Text

################

"The dogs were traumatised, scared, wet and muddy. We gave them food, water -- and a hug," Prokopjevic told AFP at her noisy makeshift dogs' home in her garden in the small village of Drazevac outside Belgrade.
Since Saturday, when the floods forced half of the 20,000 population of nearby Obrenovac to be evacuated, rescuers have brought at least 70 dogs of all shapes and sizes to her shelter.
"We were the closest and they knew I would take care of all of them," the 55-year old Prokopjevic said, fielding constant phone calls by people searching for their four-legged family members.
Helped only by her family, a few friends and volunteers and a local vet working for free, Prokopjevic has been working like mad providing basic care "until the owners who lost everything in this horror settle somewhere."
"Each owner who comes to pick up the dog gets food, medicine and a leash for the dog, the basics just to set them up," she explains.
Human visitors, greeted by a cacophony of barking, get suspiciously sniffed by the boarders when they arrive before the dogs, having established they are not going home, return to playing and digging.
Some of the older ones don't even bother to come and investigate, raising a weary, greying head to see if their human has come before slumping back down for another 40 winks.
"They are all hoping to see their owners," Prokopjevic says.
- Cats, dogs and a mink -
Aside from the humans of course, it is not just dogs that have been affected by south-eastern Europe's worst natural disaster since records began more than a 100 years ago.

################

Listed entries

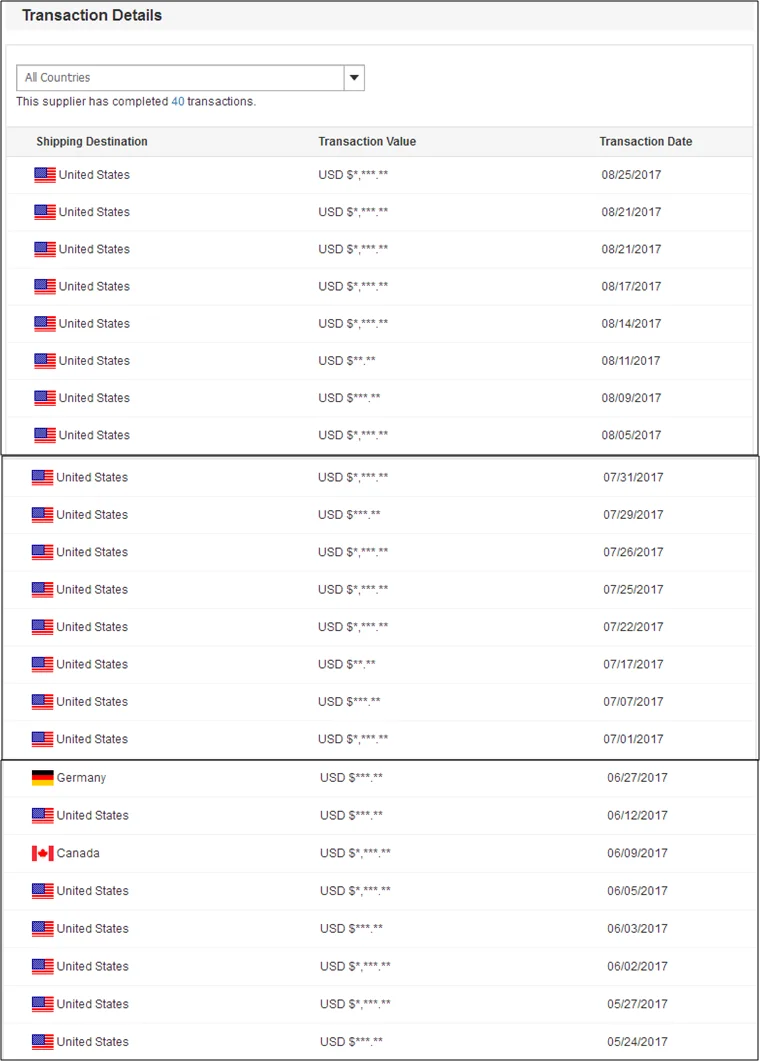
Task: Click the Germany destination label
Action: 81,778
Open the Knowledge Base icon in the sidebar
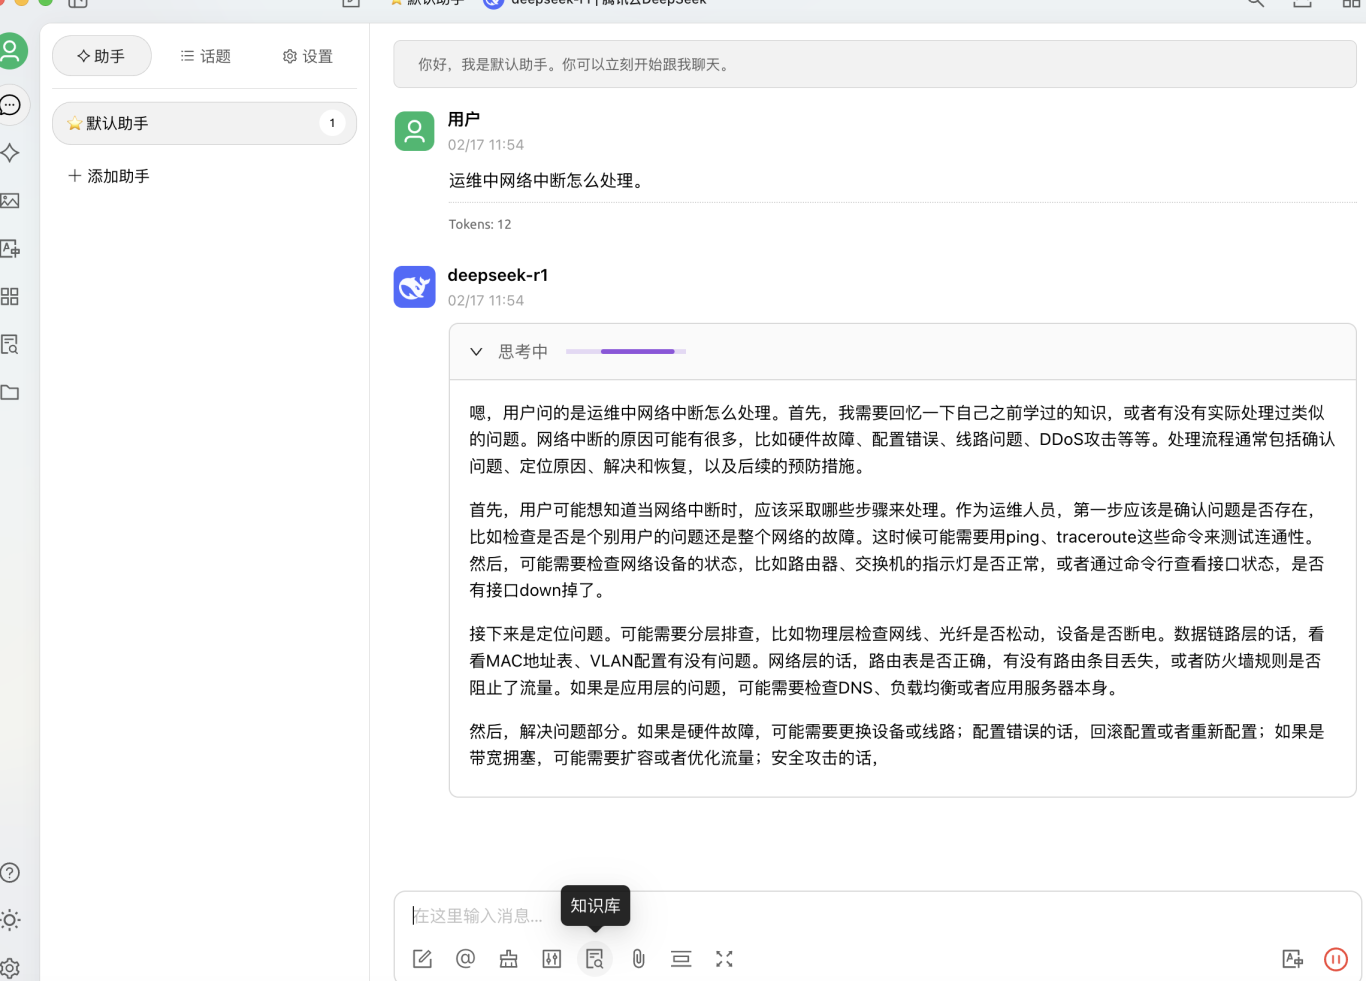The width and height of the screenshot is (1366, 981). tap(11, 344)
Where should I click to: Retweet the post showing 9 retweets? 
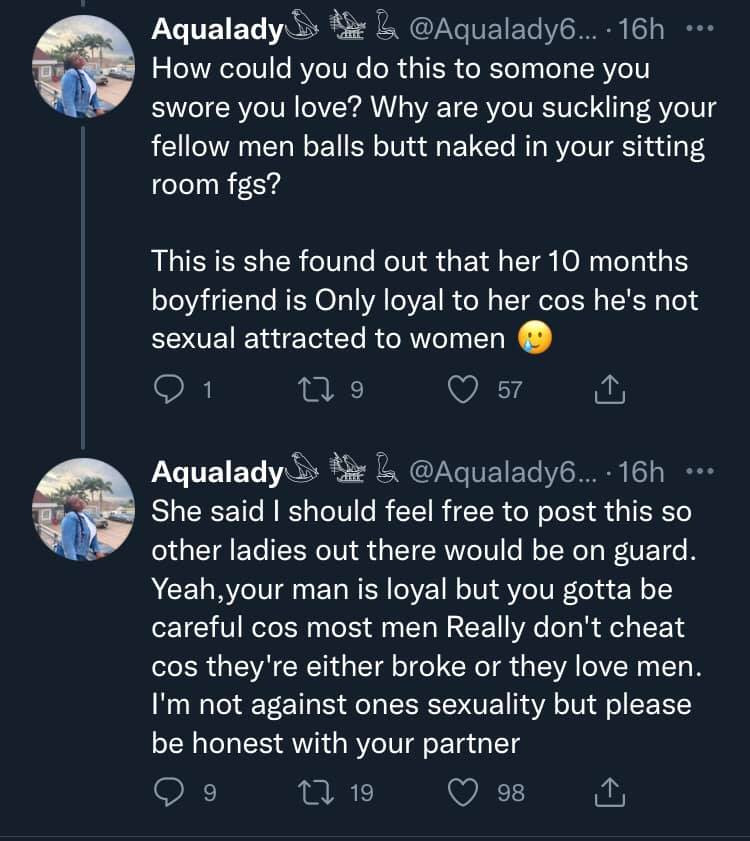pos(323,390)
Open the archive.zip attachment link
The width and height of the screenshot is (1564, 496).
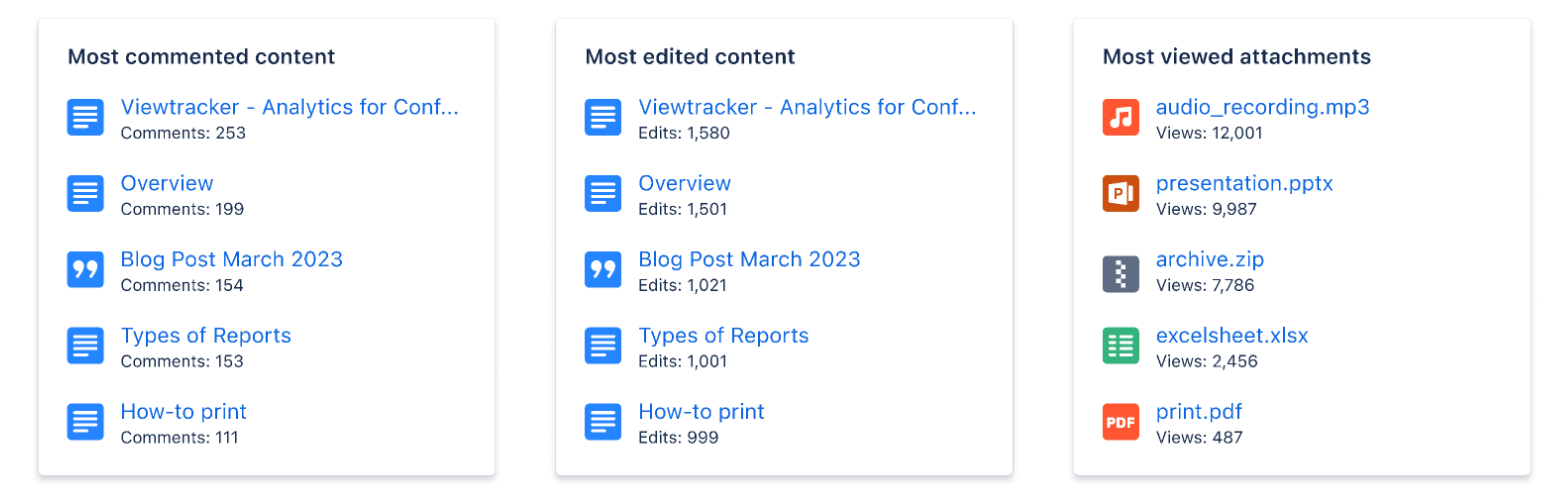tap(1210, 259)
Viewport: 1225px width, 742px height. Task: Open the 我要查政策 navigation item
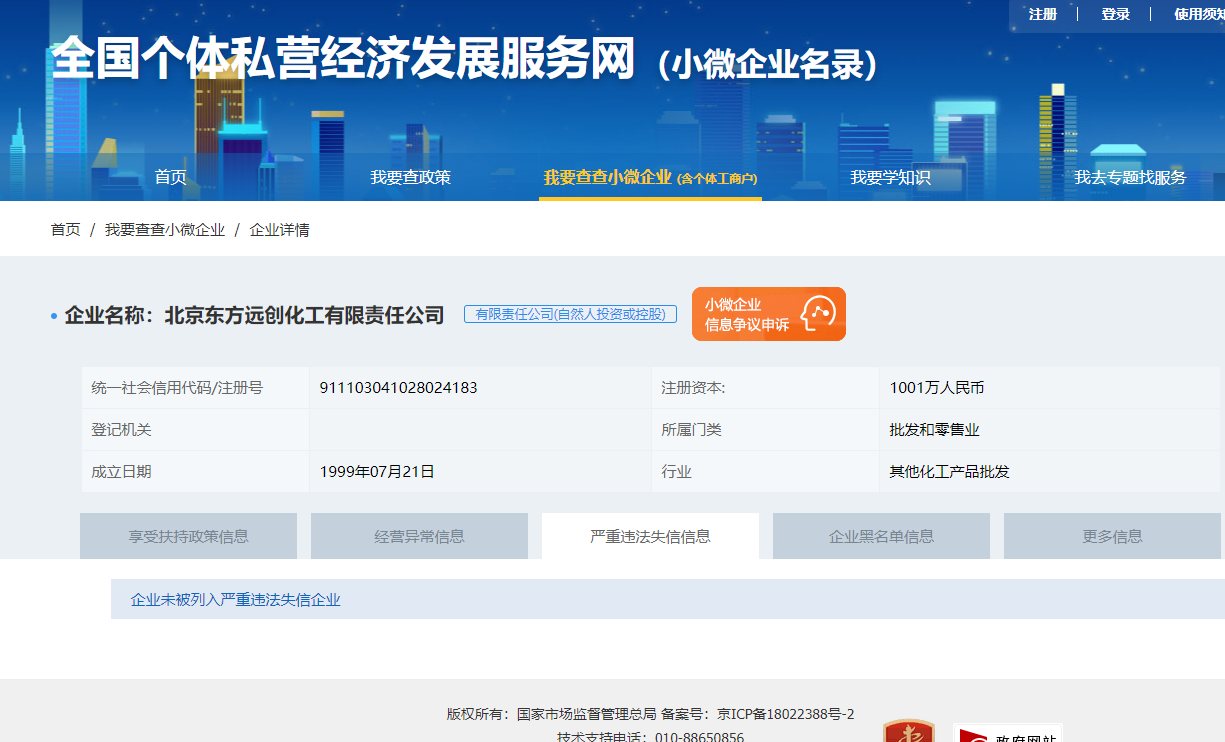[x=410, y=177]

################

Exercise requirements
According to the text about the flood-rescued dogs, how many dogs have rescuers brought to Prokopjevic's shelter since Saturday? The rows come from a separate source, not from the text.

Exercise result
At least 70 dogs.